There is a small patch of grass on the way to work that was, for many
years, mowed to the level of a bowling green. Neatly manicured as this was, it
had little in the way of wildlife value, serving only to support the local travellers,
kids making doughnuts on their motorbikes and the flock of feral geese who
largely live off the handouts delivered by local residents. Then, last year,
the area was left uncut (the more cynical might suspect that this was done as a
deterrent against the travellers) and allowed to develop into an area of
wildlife-rich rank grassland. Cut towards the end of last summer, it has again
been allowed to develop largely untouched this year.
A narrow margin of cut grass along the edge and a cut path through the
middle, tip a hat to the fact that its future is still very much under our
control; this area is being managed but it is being managed for wildlife. And
that’s a good thing because this small block is now alive with invertebrate
life. There is the steady high-pitched reeling call of Roesel’s Bush Crickets,
a species whose range expansion across the county has been a striking feature
of recent years. There are the softer calls of various grasshoppers, the soft
drone of dozens of different species of fly and the sight of grassland
butterflies rising and falling just above the grasses.
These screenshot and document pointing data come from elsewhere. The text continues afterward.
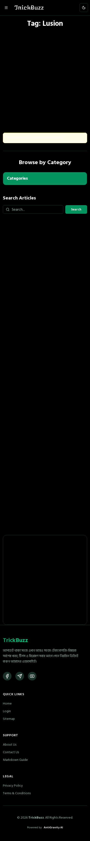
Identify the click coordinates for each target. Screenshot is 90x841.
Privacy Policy (13, 785)
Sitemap (9, 718)
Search (76, 209)
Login (7, 711)
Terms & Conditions (17, 793)
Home (7, 703)
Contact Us (11, 752)
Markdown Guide (15, 760)
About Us (9, 744)
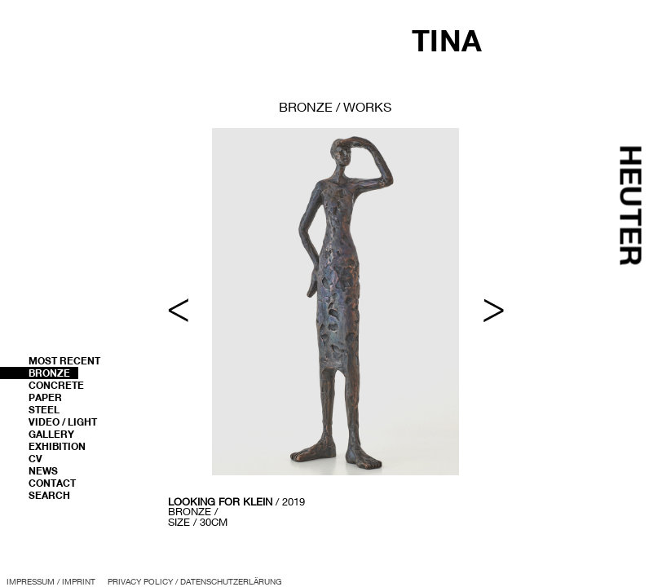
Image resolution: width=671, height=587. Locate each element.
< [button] (178, 310)
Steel (44, 410)
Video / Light (63, 422)
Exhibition (57, 446)
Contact (52, 483)
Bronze (49, 373)
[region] (336, 329)
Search (49, 495)
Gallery (51, 434)
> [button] (493, 310)
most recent (64, 361)
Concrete (56, 385)
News (43, 471)
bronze (306, 106)
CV (35, 458)
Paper (45, 397)
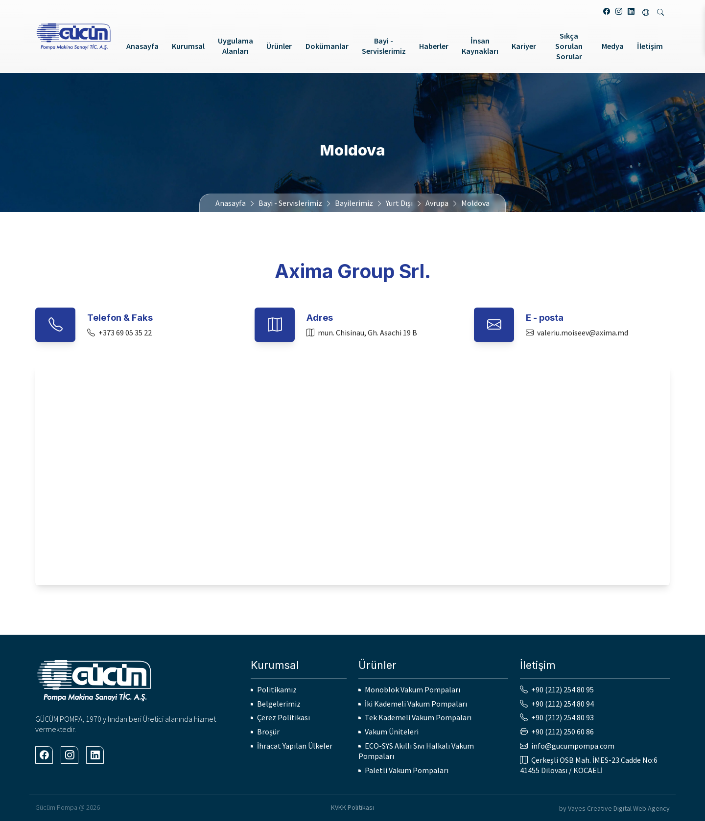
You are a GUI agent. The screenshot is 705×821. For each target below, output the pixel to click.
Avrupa (436, 203)
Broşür (268, 731)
It is not just grasses that are present; there are flowers and, along
the back edge, where a strip of woodland separates cuts down towards the river,
there are nettles and umbellifers in profusion. Right in the middle is a patch
of thistles which are now setting seed. A steady stream of fluffy seeds lifts
up from the plants, caught on the breeze to be deposited elsewhere, a
short-lived flurry of botanical snow. Splashes of yellow highlight small clumps
of Ragwort, the flowers visited by small hoverflies and even smaller beetles.
The occasional Hornet patrols lower over the grasses, its ginger-yellow waspish
form purposeful as it seeks prey. On the umbellifers there are even more
insects and, additionally, many snails. These snails are pinky-yellow in
colour, with dark brown spirals and a dark lip, though there is much variation
in colour between them. The snails are secure within their shells, sealed to
reduce water loss on these hot, late-summer days.
Each time I pass this patch of grass I wonder for how much longer it
will remain. The contractors, with their strimmers and ride on mowers, are sure
to return and the grass will be levelled. Let’s hope the cut comes at the season’s
end and that the meadow will return next year.